Retype, with no pictures, each line from the one that holds "Image resolution: width=779" through the last line of the entries below, both included.

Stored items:
########

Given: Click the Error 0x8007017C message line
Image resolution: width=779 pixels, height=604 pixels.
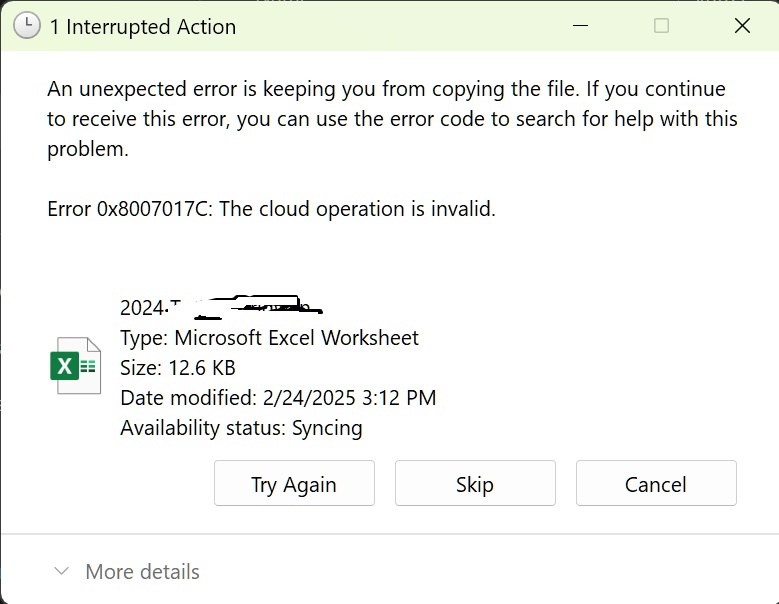Looking at the screenshot, I should [271, 209].
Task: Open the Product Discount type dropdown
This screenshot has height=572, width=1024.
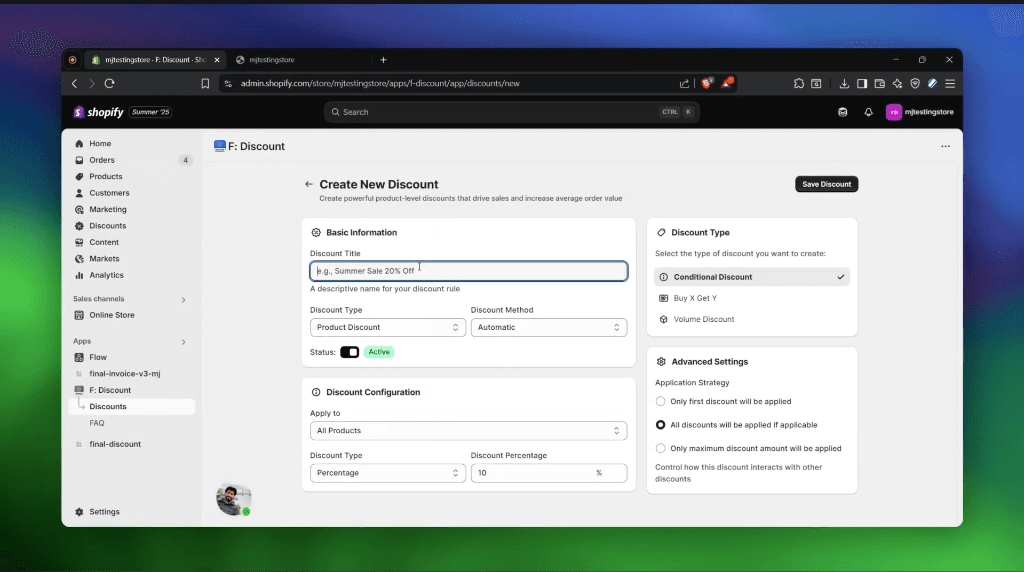Action: tap(387, 327)
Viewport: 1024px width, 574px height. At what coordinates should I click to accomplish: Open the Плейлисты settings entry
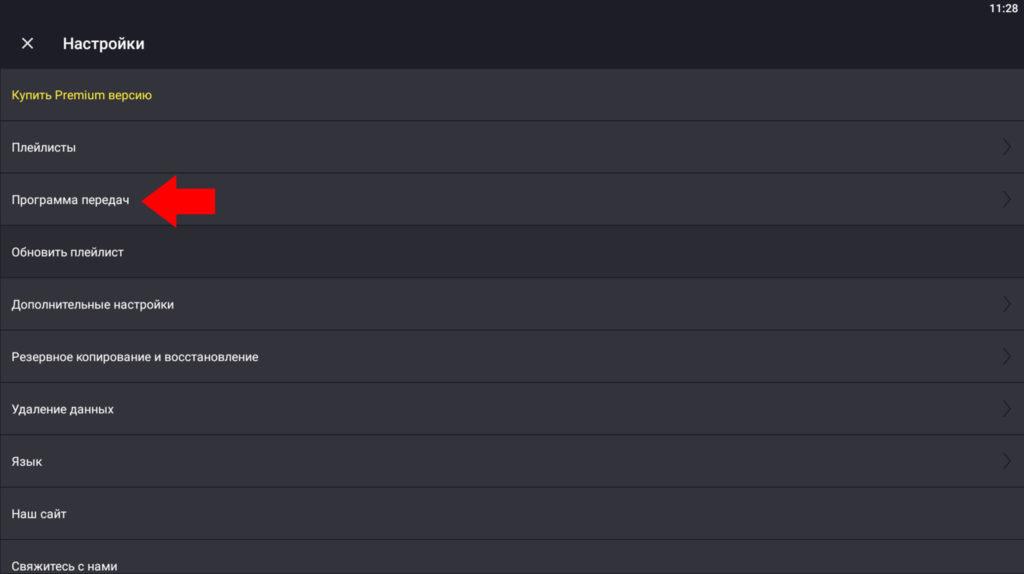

########

#### [ANSWER AREA]
Image resolution: width=779 pixels, height=604 pixels.
Looking at the screenshot, I should [271, 209].
Task: Open the Product Discount type dropdown
This screenshot has height=572, width=1024.
Action: tap(387, 327)
Viewport: 1024px width, 574px height. At what coordinates should I click to accomplish: Open the Плейлисты settings entry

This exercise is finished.